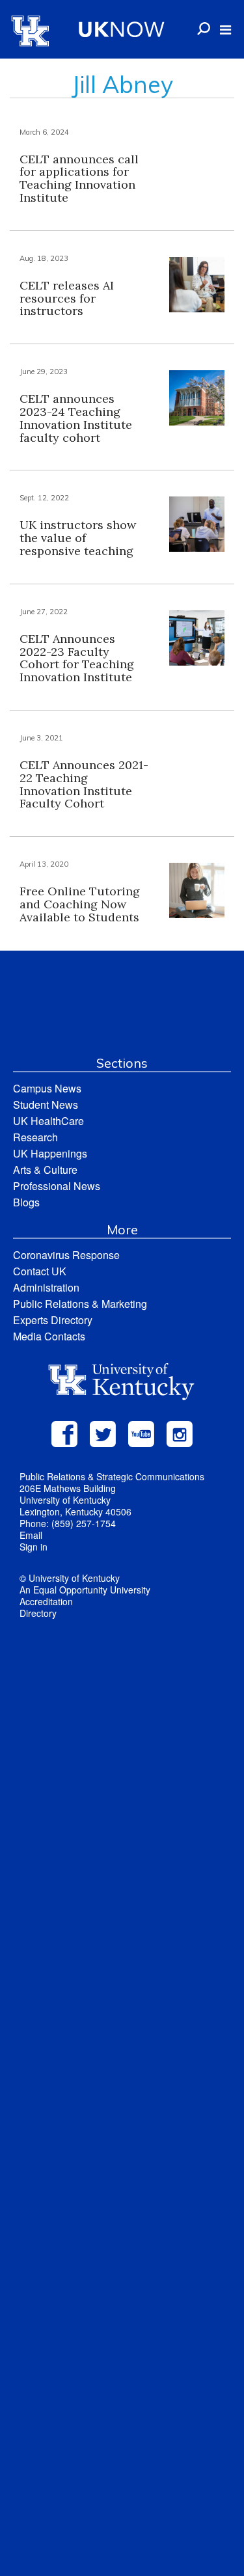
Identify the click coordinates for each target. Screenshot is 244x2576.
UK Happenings (50, 1153)
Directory (38, 1613)
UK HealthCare (48, 1120)
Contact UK (39, 1271)
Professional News (56, 1185)
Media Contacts (49, 1336)
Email (31, 1534)
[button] (225, 30)
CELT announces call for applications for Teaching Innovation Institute (79, 178)
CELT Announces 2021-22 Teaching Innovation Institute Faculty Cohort (84, 784)
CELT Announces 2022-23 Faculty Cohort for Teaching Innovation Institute (77, 658)
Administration (46, 1287)
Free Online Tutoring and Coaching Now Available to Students (80, 904)
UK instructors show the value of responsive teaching (78, 537)
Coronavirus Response (66, 1254)
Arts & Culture (45, 1169)
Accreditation (46, 1601)
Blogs (26, 1202)
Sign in (33, 1546)
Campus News (47, 1088)
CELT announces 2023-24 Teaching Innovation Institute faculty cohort (76, 417)
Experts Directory (52, 1319)
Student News (45, 1104)
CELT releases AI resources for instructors (67, 298)
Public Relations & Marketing (80, 1303)
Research (35, 1137)
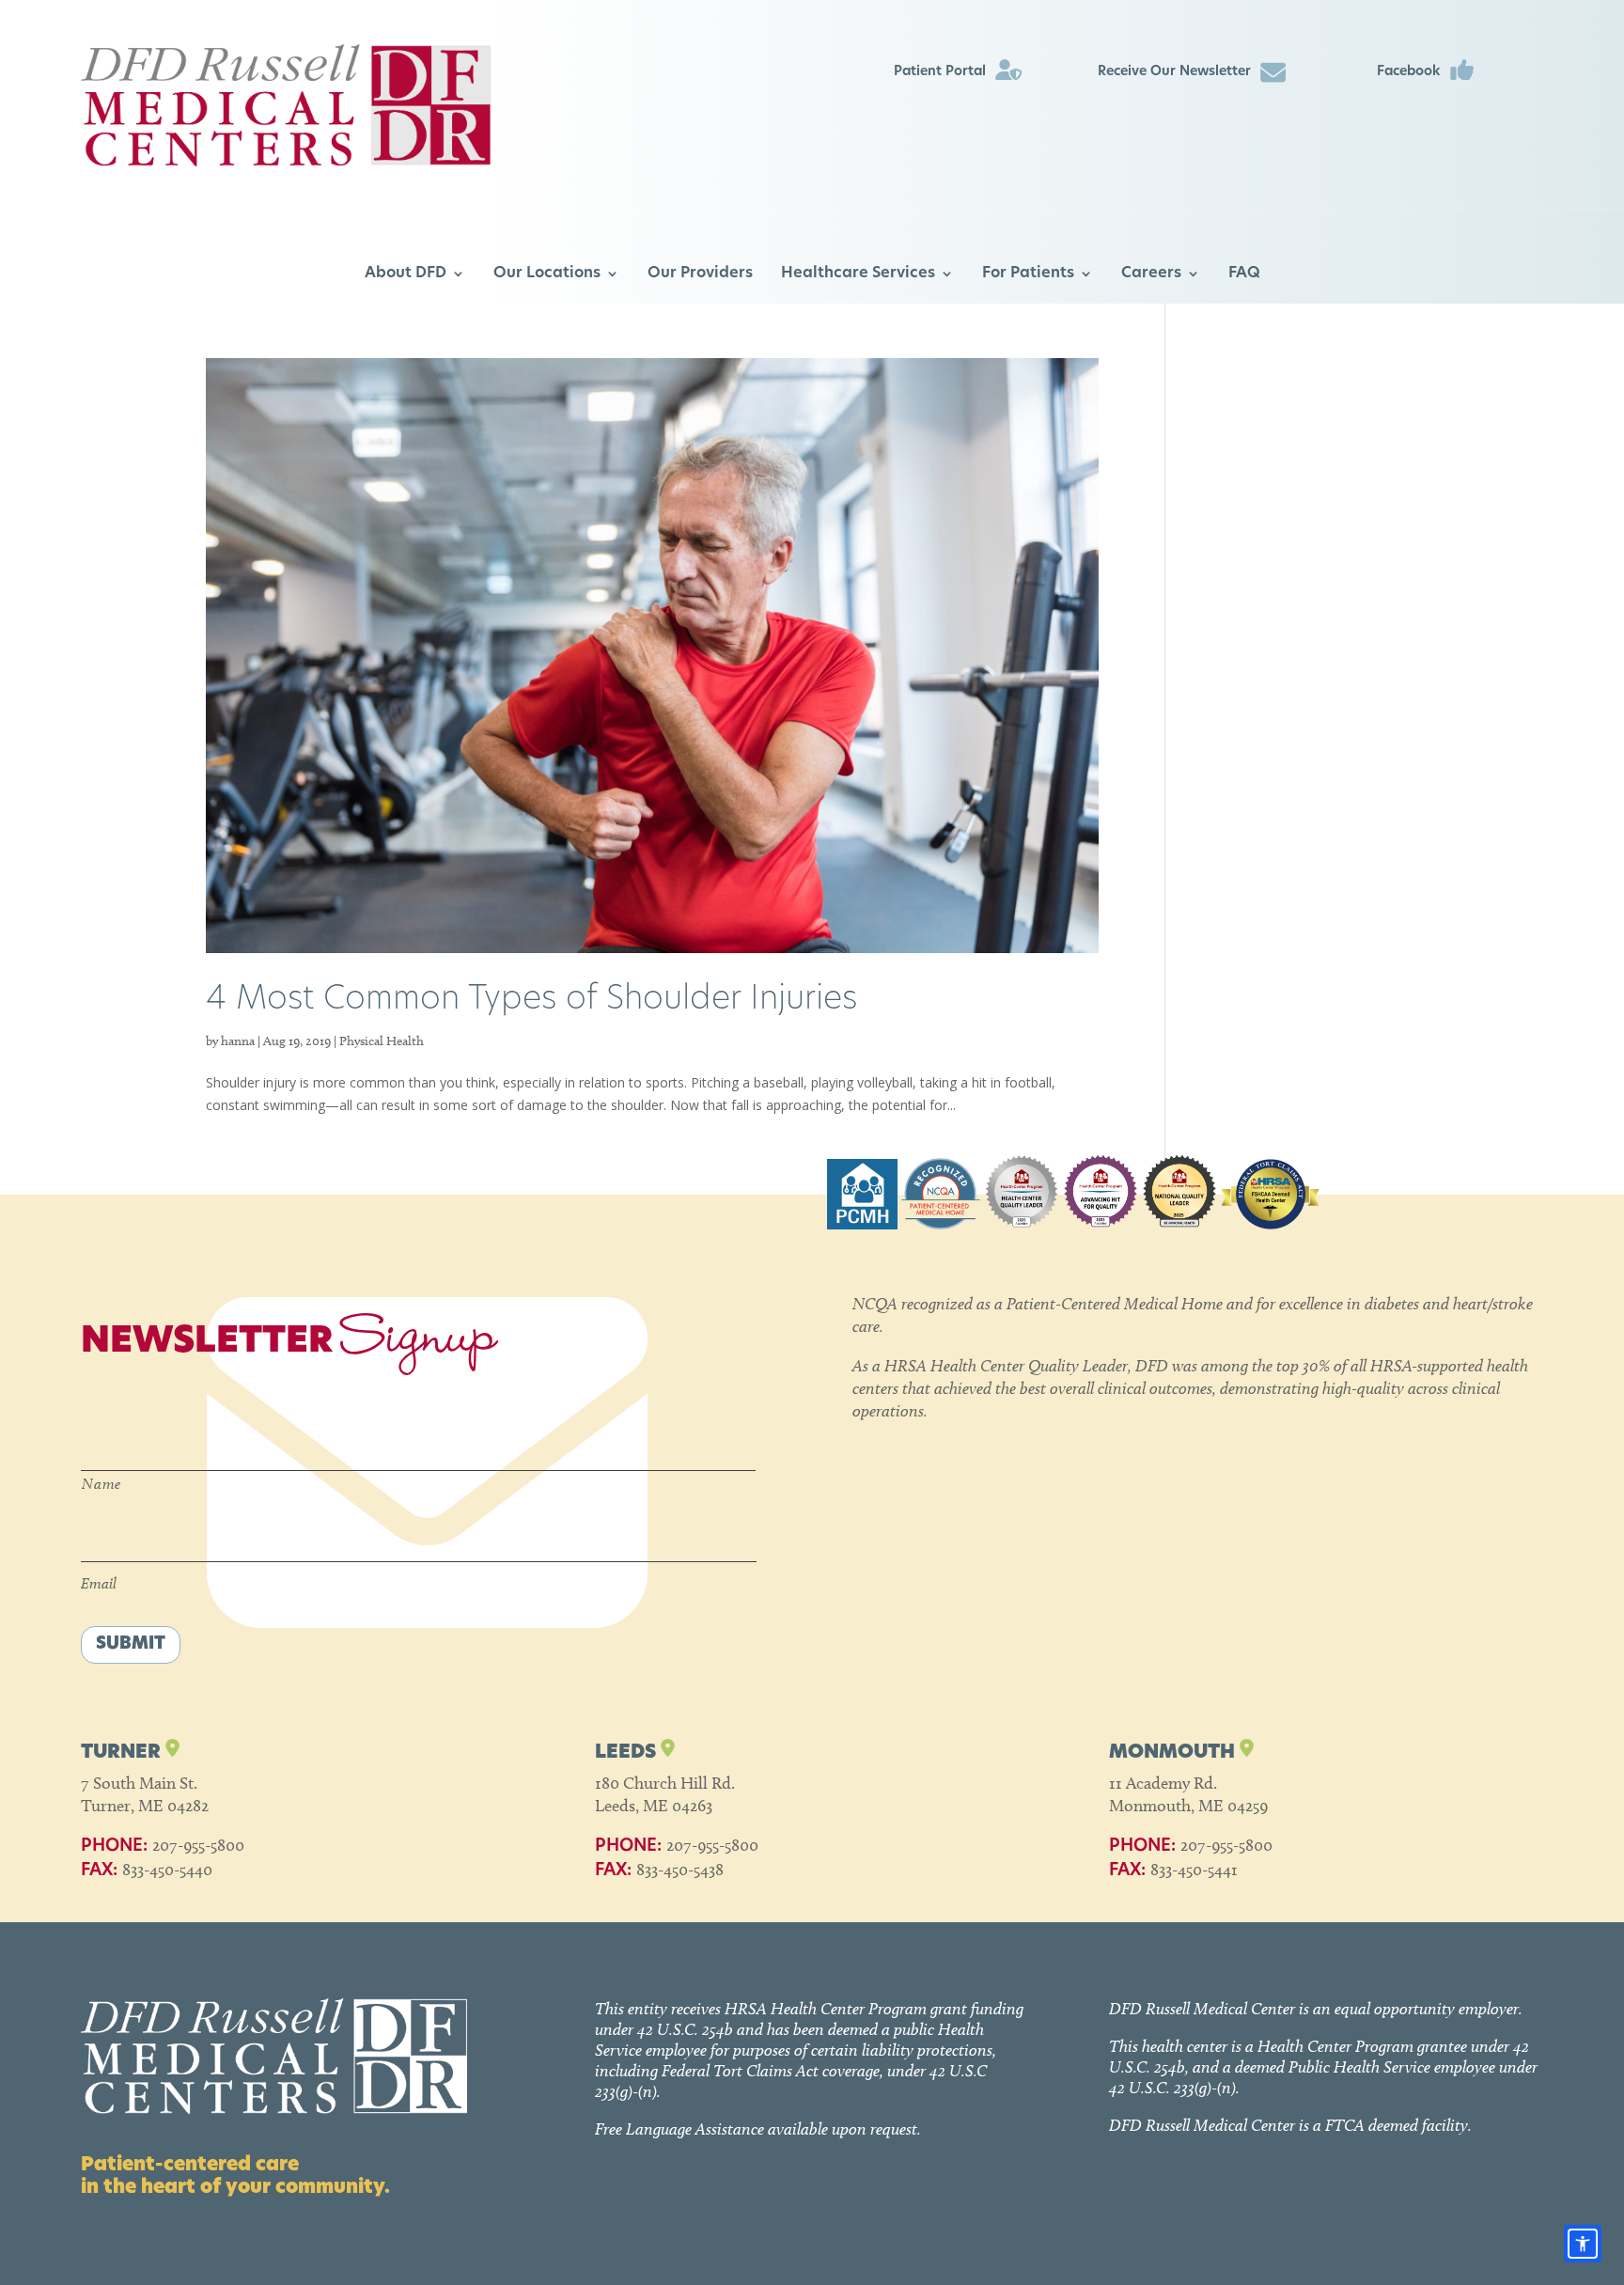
+++
What is being asked
Retype the whole listing. Keep every word exact but include no pictures.

Task result
Identify the click coordinates for each target. Screenshot is 244x2576.
UK Happenings (50, 1153)
Directory (38, 1613)
UK HealthCare (48, 1120)
Contact UK (39, 1271)
Professional News (56, 1185)
Media Contacts (49, 1336)
Email (31, 1534)
[button] (225, 30)
CELT announces call for applications for Teaching Innovation Institute (79, 178)
CELT Announces 2021-22 Teaching Innovation Institute Faculty Cohort (84, 784)
CELT Announces 2022-23 Faculty Cohort for Teaching Innovation Institute (77, 658)
Administration (46, 1287)
Free Online Tutoring and Coaching Now Available to Students (80, 904)
UK instructors show the value of responsive teaching (78, 537)
Coronavirus Response (66, 1254)
Arts & Culture (45, 1169)
Accreditation (46, 1601)
Blogs (26, 1202)
Sign in (33, 1546)
Campus News (47, 1088)
CELT announces 2023-24 Teaching Innovation Institute faculty cohort (76, 417)
Experts Directory (52, 1319)
Student News (45, 1104)
CELT releases AI resources for instructors (67, 298)
Public Relations & Marketing (80, 1303)
Research (35, 1137)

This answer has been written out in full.